Neue Bretter für ältere Skifahrer

Produkte für Senioren sind in der Kundenansprache heikel. Völkl versucht es nun mit kniegelenksschonenden Skiern, die nicht Senioren-Ski heißen dürfen.

Straubing – „Es läuft wie in den letzten Jahren, schleppend und zäh“, sagt Werner Haizmann. Der Präsident des Verbands deutscher Sportfachhandel spricht über Wintersportware. Der europaweit dritte warme Winter in Folge sorgt dafür, dass Skier oder Snowboards nicht gerade reißenden Absatz finden. Wenn diese Saison bundesweit wieder 300 000 Paar Skier verkauft werden, wären Händler und Hersteller froh. Es war einmal das Dreifache. Aber diese Zeiten sind vorbei. Die Bretter werden seltener gekauft und öfter geliehen, seit Carving gibt es keine neuen Megatrends mehr und das Altern der Gesellschaft macht sich auch auf Skihängen negativ bemerkbar.

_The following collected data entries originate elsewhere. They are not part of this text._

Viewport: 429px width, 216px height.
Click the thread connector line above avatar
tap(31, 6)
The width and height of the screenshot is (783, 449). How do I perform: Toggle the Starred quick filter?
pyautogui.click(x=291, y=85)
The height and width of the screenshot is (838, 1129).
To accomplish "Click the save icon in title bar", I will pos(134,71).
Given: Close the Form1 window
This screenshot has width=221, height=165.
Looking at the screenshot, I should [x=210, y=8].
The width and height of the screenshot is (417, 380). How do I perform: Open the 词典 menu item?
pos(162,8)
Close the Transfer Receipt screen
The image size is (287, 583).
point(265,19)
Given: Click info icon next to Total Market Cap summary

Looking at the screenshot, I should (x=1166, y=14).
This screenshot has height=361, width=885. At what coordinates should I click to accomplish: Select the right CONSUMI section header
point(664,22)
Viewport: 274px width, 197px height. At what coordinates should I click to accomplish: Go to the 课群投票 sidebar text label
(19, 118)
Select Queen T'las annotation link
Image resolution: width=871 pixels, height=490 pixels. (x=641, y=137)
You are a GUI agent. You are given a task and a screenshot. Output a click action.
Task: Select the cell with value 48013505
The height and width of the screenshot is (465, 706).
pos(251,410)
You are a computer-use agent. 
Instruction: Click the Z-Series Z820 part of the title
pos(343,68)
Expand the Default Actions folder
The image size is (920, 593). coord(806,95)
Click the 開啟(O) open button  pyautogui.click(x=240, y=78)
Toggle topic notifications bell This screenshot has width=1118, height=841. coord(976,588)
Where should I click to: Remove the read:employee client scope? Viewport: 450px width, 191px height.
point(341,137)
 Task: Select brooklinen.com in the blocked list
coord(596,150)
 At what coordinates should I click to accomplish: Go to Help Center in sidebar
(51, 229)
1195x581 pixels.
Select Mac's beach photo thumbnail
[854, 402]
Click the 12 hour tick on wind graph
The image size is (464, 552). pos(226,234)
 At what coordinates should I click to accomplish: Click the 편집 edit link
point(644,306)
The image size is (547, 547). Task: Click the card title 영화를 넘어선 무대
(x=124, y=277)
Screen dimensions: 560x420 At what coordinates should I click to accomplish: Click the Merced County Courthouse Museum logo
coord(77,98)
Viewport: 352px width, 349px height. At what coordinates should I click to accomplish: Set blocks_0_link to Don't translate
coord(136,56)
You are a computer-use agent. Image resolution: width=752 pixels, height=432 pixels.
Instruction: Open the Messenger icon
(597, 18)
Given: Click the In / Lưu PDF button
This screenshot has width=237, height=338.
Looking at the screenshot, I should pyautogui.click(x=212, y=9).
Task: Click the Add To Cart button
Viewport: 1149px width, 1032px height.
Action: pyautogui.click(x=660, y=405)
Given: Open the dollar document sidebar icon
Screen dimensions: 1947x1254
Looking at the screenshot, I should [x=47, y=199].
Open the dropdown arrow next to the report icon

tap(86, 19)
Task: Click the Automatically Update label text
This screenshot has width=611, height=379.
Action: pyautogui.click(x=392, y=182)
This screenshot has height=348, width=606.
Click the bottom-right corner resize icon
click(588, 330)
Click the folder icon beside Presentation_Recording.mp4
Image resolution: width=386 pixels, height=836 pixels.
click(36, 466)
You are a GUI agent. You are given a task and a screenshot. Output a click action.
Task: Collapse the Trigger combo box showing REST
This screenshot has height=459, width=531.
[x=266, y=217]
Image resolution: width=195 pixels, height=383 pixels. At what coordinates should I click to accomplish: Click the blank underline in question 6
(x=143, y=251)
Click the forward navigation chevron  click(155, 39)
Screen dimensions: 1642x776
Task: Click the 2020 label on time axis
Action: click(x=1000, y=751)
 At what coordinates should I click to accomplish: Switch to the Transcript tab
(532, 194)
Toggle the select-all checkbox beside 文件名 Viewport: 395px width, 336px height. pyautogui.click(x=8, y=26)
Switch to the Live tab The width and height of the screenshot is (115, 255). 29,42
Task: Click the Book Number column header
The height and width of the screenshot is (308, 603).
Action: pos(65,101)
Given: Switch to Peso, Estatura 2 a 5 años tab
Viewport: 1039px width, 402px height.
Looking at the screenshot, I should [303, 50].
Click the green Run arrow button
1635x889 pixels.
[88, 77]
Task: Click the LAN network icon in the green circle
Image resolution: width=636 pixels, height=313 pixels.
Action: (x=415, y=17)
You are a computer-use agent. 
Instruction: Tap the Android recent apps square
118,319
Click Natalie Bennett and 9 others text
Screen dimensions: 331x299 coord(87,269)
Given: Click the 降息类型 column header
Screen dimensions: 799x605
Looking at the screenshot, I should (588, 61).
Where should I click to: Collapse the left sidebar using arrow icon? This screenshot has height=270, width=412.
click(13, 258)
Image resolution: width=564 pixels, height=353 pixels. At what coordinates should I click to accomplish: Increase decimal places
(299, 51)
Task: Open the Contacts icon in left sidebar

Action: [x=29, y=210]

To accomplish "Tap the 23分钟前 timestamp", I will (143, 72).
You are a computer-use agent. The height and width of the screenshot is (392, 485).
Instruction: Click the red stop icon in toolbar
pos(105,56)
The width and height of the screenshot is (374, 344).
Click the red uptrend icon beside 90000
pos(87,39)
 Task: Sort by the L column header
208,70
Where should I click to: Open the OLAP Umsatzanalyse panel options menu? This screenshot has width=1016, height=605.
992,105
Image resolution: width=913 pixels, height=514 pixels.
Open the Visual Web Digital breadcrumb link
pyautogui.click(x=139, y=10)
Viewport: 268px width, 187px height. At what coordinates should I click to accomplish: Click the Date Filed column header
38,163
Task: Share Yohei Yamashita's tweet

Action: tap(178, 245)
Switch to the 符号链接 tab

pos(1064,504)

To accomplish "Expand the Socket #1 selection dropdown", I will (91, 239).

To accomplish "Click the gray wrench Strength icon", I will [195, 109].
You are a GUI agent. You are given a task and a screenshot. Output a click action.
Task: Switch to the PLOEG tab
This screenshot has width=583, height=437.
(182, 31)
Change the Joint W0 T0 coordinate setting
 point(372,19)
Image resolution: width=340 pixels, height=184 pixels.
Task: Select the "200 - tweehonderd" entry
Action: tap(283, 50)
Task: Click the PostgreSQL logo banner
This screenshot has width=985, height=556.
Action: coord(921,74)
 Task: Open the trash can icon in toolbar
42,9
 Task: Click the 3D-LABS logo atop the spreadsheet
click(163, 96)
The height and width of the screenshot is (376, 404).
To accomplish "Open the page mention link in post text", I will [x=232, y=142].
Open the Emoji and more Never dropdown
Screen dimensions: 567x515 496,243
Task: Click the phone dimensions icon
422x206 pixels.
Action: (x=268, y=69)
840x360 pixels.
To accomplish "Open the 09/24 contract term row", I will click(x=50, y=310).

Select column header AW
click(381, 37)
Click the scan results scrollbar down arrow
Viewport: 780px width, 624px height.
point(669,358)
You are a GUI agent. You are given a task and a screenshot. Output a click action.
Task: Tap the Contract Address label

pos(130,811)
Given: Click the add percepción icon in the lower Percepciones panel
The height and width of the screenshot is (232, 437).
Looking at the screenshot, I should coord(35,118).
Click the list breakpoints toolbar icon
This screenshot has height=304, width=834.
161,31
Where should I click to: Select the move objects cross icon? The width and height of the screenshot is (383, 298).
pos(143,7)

„Wie halten wir sie länger auf Schnee?“, hat sich deshalb Christoph Bronder mit Blick auf ältere Skifahrer gefragt. Dann hatte der Chef des letzten deutschen Skiherstellers Völkl eine Idee. 60-Jährige haben oft Knieprobleme und Angst, sich zu verletzen, weiß Bronder. Er hat mit Orthopäden gesprochen und seinem Produktionsteam in Straubing. Am Ende stand ein neuer Ski, der eineinhalb Kilo und damit rund ein Fünftel leichter ist als ein normales Paar und auf Schnee mit weniger Kraftaufwand dreht. Skilänge und Gewicht sind ein wichtiger Faktor für das Verletzungsrisiko, sagt Orthopäde und Skilehrer Peter Brucker. Insofern seien die neuen Skier ideal für ältere Fahrer und solche mit Vorschädigung. Orthopädie-Schuhmachermeister Stephan Riedl sagt, die Bretter seien perfekt für sportliche Skifahrer mit Knie- oder Hüftproblemen oder auch sportliche Rentner.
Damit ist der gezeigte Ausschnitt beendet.